Joints should be consistent in width – every joint identical in width, unless they are hand-cut paving materials and/or laid to a random layout, which often requires joints of varying width to accommodate the paving units. With such projects, joints should be balanced, that is, the flags/slabs should be moved slightly this way or that to make adjacent joints as evenly-sized as possible.
Joints should be filled with a suitable jointing material, which usually means a cement mortar, a two-part resin mortar (such as Pavestone Pointfix), or a proprietary cement slurry mortar. The one-part “brush-in” jointing compounds are common and when done well using a quality product, can give just about satisfactory service for a few years, but they are not as good as their 2-part cousins.
If you can stick a blade in, it’s probably not a quality product.
There should be no cracks in the jointing, no gaps and no missing joint fill. Joints should be filled to the top but may be tooled to give a specific profile which can be up to 2mm lower than the top of the joint.
The jointing medium should NOT stain or mark the surface of the paving.
Cutting:
It’s almost impossible to complete a paving project without needing to cut some pieces. This case study patio was laid out to use only full flagstones, but the connecting path had to tie-in with the existing areas of patio and required just a single cut. Even this proved too much for the hapless installer….
Cut pieces should fit. The paving should fill the gap as neatly and completely as possible, not finish short, as shown in the circle lower left. Small pieces of less than one-quarter of a full flag (or 300x300mm minimum) should not be used – lower right circle. And cut pieces still have to align with the other paving, not step-in or step-out, as in the upper circle. Also, having a unacceptable wide gap between the cut pieces and any adjacent edge or paving is a giveaway for the unskilled.
Small cut pieces are a regular feature from those with few or no real skills. There’s no excuse for any piece less 300mm in at least one direction, and preferably both.
Fittings:
Recess tray covers and other drainage fittings also feature regularly amongst the minor challenges that will defeat the incompetent. Failing to cut around lifting handles, neatly or at all; leaving overly wide joints that emphasise the tray or fitting rather than helping hide them; mis-matched or ill-fitting, inaccurate cuts – all a key indicator of the unskilled.
Steps:
Next, a quick guide to what’s required of steps.
They should never, ever breach (be higher than) the DPC of the property if built at a doorway.

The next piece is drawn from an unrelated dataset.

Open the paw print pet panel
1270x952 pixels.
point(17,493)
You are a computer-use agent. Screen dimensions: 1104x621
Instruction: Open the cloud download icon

They should not have risers greater than 175mm (200mm in exceptional cases with a single step). 150mm is the ideal.
Where multiple steps are required (a “flight”), all the risers must be the same height.
The tread should be at least 280mm deep and should have a slope or fall to ensure water does not collect on the surface.
The tread should “oversail” the riser, which means it sticks out a little to prevent water running directly down the riser. Good steps will have a drip groove cut into the underside of the oversail to keep surface water away from the riser.
The treads should be absolutely firm and stable with no movement whatsoever. Treads should always be primed on the underside to ensure adhesion.
Conclusion:
Thanks to the very generous assistance of Pavestone, this homeowner was able to get their patio put right. This involved complete reconstruction by a competent installer, and Pavestone helped out by providing new flagstones at cost, in return for this case study.
The bulk of the cost was borne by the original incompetent installer….by order of the local court! All’s well that ends well, allegedly, but it’s much better if these problems are identified and corrected before final payment is made.